The war was over 66 fucking years ago. Germany have gone through decades of guilt and shame for what the Nazis did. I really think those who are worse off today, are those who still can't move on. If there are any surviving people today who were really convinced Nazis, and committed bad things during the war - leave it be. People who still are demanding revenge today, are those who are most likely to cause new conflicts. Today's Germany has fuck all to do with the Third Reich. It's history. I'm not saying we should forget history, we should never do that, but at some point we have to let it be history and nothing else. History that we can learn from.
 
Yeah, Germany today is a completely different country, that's true.

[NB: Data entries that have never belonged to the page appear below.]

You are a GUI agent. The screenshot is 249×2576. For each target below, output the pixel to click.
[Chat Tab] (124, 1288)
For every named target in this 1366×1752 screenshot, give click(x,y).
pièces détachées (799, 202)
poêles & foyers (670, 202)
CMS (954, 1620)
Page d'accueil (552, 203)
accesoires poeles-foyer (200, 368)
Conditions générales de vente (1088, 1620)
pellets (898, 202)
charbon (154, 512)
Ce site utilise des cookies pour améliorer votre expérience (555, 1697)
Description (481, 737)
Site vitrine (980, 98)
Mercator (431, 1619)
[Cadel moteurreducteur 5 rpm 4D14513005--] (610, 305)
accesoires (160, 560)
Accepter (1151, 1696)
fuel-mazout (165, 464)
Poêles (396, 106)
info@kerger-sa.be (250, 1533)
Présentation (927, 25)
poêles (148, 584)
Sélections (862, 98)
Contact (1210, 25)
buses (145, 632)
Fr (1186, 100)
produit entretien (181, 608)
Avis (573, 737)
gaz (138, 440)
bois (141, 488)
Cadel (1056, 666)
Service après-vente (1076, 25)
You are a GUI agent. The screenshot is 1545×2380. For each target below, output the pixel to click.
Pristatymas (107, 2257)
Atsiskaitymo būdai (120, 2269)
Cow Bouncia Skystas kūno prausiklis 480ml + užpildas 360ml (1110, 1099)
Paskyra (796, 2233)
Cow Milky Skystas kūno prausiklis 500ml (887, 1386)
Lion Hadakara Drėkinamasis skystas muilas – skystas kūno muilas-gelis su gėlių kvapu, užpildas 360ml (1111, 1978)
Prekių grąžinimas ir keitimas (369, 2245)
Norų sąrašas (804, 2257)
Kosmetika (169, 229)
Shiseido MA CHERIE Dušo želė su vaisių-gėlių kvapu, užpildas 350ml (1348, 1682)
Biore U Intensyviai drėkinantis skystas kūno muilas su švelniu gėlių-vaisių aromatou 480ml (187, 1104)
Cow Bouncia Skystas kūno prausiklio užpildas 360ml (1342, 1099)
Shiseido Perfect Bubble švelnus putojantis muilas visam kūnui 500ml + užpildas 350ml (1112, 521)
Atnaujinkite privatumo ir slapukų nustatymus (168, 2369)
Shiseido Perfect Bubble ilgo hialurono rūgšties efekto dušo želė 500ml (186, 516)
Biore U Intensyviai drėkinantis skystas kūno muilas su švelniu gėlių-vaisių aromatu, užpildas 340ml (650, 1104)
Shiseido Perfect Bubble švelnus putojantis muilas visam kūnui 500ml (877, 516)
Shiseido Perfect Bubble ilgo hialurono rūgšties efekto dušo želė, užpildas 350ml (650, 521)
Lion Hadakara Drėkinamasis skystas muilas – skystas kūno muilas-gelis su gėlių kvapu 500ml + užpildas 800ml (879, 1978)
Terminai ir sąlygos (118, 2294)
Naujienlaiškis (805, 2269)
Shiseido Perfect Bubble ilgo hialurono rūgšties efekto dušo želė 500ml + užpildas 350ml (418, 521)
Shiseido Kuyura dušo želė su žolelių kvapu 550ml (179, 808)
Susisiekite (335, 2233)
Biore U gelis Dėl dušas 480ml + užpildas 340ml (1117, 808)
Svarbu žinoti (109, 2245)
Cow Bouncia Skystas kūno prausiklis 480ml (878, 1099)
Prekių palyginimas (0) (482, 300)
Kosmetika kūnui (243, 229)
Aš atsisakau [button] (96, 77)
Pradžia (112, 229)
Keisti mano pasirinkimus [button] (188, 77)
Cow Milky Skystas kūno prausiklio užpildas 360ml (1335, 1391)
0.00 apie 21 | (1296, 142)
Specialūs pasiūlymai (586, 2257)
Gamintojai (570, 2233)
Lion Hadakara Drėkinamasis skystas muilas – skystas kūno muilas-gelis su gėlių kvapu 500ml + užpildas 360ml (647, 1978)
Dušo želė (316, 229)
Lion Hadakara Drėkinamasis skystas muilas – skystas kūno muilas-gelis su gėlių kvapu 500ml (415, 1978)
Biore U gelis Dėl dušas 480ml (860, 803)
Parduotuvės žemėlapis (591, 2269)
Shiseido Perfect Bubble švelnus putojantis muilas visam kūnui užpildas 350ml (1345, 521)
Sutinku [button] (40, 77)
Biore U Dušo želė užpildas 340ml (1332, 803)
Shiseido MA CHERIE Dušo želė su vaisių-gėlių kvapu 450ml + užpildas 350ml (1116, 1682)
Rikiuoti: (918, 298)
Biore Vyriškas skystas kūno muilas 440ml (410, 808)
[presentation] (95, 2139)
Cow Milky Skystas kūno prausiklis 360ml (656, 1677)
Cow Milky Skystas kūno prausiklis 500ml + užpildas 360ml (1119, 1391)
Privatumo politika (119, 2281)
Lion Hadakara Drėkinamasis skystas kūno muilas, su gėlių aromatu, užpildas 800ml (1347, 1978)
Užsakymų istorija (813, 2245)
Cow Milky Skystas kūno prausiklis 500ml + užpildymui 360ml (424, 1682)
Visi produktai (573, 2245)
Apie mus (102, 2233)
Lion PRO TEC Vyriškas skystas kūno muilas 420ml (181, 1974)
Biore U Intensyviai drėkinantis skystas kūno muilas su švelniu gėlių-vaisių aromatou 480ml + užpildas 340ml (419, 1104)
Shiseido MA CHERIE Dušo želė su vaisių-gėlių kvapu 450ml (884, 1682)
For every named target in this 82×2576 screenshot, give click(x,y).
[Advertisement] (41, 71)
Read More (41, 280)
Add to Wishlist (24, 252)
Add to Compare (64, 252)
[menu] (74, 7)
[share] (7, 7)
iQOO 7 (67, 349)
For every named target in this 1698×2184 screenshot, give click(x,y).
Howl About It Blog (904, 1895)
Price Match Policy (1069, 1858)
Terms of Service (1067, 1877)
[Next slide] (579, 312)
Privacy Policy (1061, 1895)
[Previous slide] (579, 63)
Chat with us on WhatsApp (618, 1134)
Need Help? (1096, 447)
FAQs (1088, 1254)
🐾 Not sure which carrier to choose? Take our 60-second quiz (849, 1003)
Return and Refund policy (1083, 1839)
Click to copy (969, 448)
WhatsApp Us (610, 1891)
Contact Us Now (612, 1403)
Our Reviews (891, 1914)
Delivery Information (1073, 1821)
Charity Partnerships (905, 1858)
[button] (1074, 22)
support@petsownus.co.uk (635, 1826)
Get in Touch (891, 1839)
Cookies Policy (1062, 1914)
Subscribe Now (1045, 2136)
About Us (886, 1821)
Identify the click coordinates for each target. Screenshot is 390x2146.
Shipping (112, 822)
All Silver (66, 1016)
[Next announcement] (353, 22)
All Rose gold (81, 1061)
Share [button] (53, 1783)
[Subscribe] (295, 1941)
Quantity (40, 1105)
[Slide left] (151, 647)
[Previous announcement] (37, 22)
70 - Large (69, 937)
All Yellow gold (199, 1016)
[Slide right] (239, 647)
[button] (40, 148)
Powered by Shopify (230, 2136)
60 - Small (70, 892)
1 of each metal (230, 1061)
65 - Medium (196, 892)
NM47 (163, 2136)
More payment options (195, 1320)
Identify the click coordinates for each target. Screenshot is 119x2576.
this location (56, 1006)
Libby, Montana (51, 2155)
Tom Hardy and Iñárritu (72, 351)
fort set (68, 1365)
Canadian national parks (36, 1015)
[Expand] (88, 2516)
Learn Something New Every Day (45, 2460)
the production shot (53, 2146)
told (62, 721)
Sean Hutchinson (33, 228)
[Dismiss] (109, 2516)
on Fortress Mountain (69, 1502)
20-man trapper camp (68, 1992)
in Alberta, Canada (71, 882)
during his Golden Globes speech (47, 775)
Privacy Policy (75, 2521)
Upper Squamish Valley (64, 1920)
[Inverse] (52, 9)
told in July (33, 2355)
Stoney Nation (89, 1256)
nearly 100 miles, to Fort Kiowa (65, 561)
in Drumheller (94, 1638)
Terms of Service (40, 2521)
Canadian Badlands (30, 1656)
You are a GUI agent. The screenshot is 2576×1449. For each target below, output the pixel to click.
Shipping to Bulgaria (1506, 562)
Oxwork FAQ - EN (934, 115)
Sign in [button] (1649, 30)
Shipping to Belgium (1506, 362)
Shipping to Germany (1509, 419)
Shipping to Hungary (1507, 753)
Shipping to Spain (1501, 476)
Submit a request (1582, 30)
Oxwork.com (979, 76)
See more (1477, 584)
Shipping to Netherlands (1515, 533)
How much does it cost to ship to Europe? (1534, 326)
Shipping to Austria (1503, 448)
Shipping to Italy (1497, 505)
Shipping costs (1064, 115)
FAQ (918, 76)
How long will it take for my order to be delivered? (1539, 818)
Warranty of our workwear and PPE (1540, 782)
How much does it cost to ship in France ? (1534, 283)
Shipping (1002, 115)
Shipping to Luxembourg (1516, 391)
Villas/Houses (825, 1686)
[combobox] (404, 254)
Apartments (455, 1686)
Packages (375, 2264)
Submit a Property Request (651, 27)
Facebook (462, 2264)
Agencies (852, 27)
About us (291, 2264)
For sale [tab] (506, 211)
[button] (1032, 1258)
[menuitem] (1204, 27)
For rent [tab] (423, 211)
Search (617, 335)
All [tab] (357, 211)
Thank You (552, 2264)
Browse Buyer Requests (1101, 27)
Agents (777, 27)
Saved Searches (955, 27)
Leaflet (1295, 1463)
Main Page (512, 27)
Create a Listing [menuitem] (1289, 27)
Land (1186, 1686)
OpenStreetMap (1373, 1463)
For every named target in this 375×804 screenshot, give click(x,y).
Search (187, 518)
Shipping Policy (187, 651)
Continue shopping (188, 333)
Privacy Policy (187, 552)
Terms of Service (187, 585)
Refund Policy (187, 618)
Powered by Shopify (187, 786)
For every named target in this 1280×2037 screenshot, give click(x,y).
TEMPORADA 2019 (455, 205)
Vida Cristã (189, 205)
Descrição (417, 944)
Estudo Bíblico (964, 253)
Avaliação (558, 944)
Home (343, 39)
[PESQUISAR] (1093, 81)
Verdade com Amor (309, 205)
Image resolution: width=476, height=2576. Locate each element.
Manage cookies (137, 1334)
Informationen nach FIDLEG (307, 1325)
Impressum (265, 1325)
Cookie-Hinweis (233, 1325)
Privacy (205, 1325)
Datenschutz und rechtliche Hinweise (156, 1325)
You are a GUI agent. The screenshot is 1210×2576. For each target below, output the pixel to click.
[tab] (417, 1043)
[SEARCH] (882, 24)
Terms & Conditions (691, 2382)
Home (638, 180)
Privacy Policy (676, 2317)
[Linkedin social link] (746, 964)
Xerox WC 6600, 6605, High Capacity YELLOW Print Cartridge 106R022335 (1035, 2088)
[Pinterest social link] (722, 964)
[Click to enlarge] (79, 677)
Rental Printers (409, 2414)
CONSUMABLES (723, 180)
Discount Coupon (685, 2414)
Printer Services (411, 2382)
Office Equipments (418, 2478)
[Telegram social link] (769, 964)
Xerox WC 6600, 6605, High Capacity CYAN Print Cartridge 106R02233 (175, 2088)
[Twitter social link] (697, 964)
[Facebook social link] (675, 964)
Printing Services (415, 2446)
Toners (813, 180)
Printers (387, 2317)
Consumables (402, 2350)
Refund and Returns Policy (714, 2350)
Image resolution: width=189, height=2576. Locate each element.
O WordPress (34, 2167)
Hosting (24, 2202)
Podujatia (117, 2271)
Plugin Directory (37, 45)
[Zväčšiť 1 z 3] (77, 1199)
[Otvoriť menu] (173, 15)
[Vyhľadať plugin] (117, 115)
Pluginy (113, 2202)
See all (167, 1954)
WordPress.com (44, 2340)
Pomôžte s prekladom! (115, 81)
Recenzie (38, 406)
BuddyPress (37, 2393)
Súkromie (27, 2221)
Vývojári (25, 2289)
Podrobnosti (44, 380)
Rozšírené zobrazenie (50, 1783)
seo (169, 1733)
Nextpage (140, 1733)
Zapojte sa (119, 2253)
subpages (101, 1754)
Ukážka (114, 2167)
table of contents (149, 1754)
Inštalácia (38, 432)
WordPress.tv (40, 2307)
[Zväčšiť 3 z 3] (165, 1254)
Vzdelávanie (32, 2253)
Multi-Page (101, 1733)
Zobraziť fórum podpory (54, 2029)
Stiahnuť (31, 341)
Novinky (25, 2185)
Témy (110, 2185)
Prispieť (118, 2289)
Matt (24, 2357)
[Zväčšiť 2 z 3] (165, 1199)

But still. Israel's moto in every holocaust memorial day is "we won't forget, we won't forgive".
I think it speaks for itself.
 
Why should we forgive the ones who killd 6 million of our people? I has nothing to do with revenge. Some things can't be forgiven.
 
Those people are not alive today, though ... it wasn't "Germany" who did this, but Germans that are dead. Germany should be forgiven, not the actual executioners.

And how can justice be done today? By punishing people who did not take part in the Holocaust?

By the way - do you know what the Nazis used as one of their main arguments for their aggressive politics? Justice for Versailles. They played on the feeling many Germans had that Germany had been unfairly treated after World War 1. If one can learn from history, it shows us that being obsessed about payback, revenge (or call it justice if you like) leads to new aggression and new conflicts.
 
Sigh.

Fine, What do you want? I don't have anything against germany itself, "justice" (not really in quotes) can never be achieved. Doesn't mean I can just let it go as if it was nothing.
 
Then why the HELL do you write stuff like this:

Mega said:
I can live with that.

Would more people have survived the Holocaust? Would it bring back any of the victims? No.

On one hand you write that you've got nothing against Germany itself, on the other hand you say you wouldn't mind if a lot more Germans had been killed. That's "a life for a life" thinking, and that doesn't do any good. Of course you can't "let it go as if it was nothing", but yours, mine and every other human being's duty is to LEARN from those atrocities.